ASSIGNED TASK: Search the records for the line with "Click the Profile". Output that line and each line after it, exactly, and stop at the end; omit pictures.

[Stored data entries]
▬▬▬▬▬▬▬▬▬▬
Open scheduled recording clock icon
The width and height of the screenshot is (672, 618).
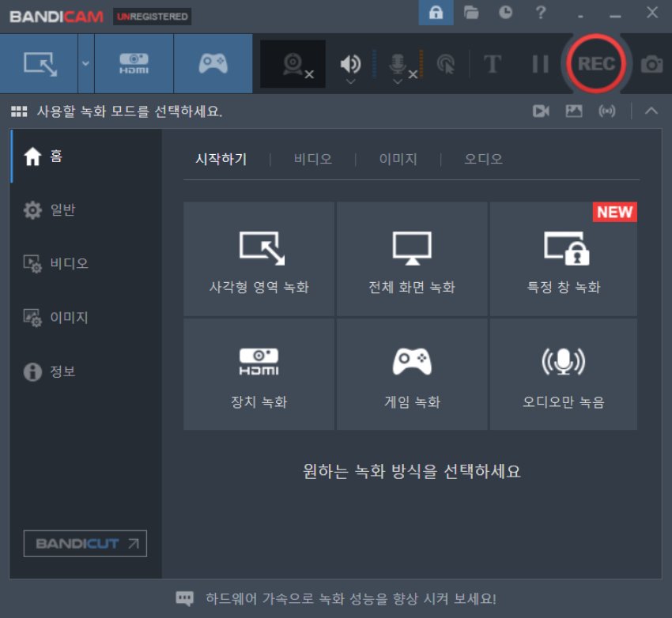[506, 13]
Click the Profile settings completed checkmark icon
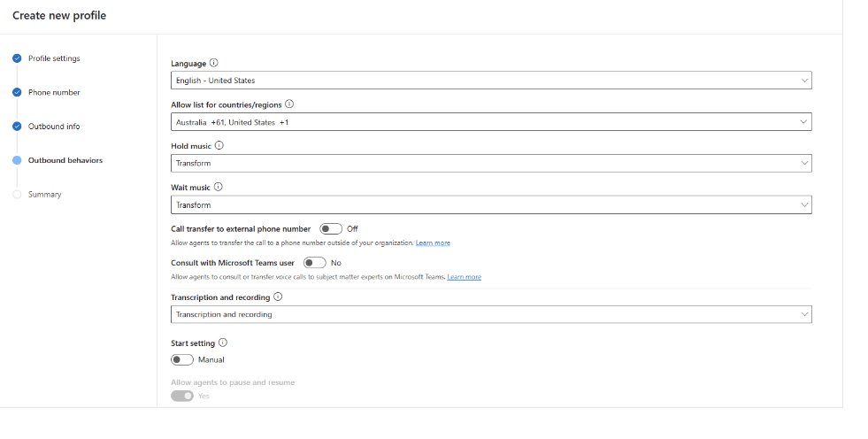 [x=17, y=58]
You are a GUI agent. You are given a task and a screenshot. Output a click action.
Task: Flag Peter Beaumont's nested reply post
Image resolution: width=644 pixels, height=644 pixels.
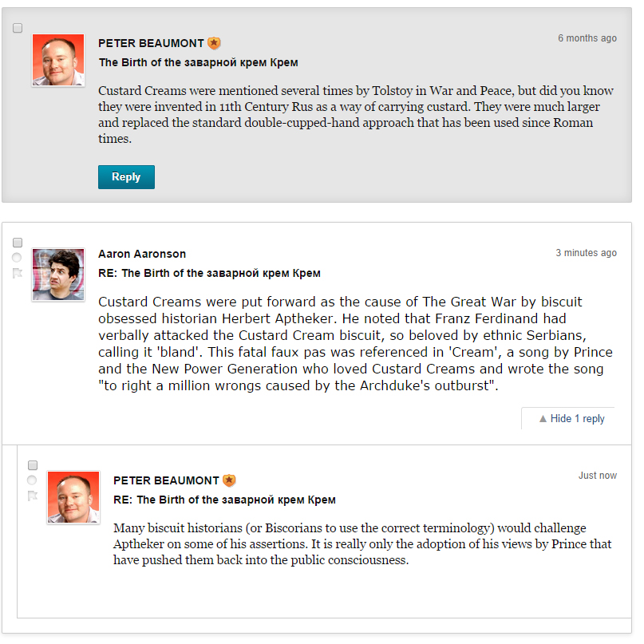pos(33,496)
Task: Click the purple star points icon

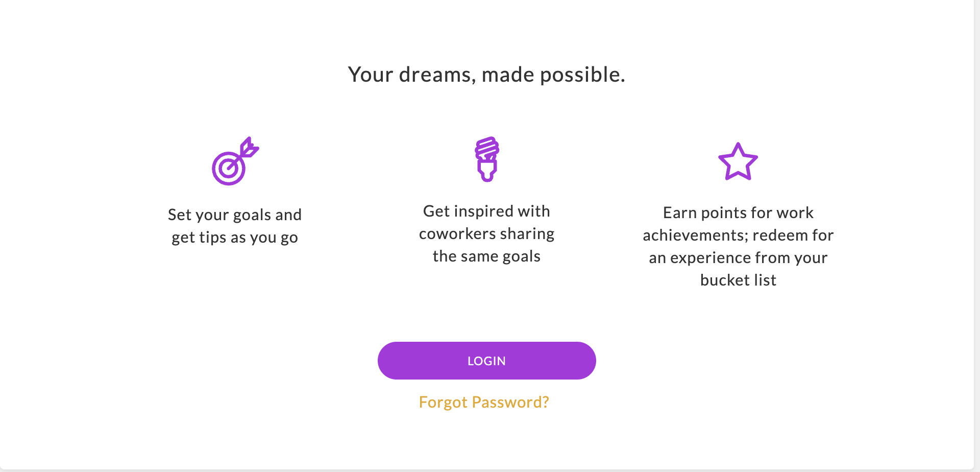Action: [x=738, y=162]
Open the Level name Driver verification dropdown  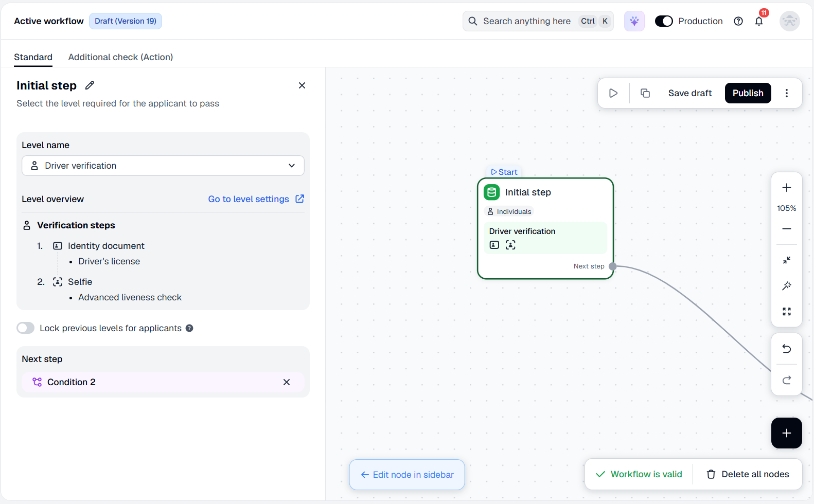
▬▬▬▬▬▬▬▬▬▬
SOLUTION:
Click the Profile settings completed checkmark icon
 [x=17, y=58]
You are a GUI agent. You are given a task and a screenshot. Output a click action.
Task: Flag Peter Beaumont's nested reply post
Image resolution: width=644 pixels, height=644 pixels.
pos(33,496)
Task: Click the purple star points icon

Action: [x=738, y=162]
Open the Level name Driver verification dropdown  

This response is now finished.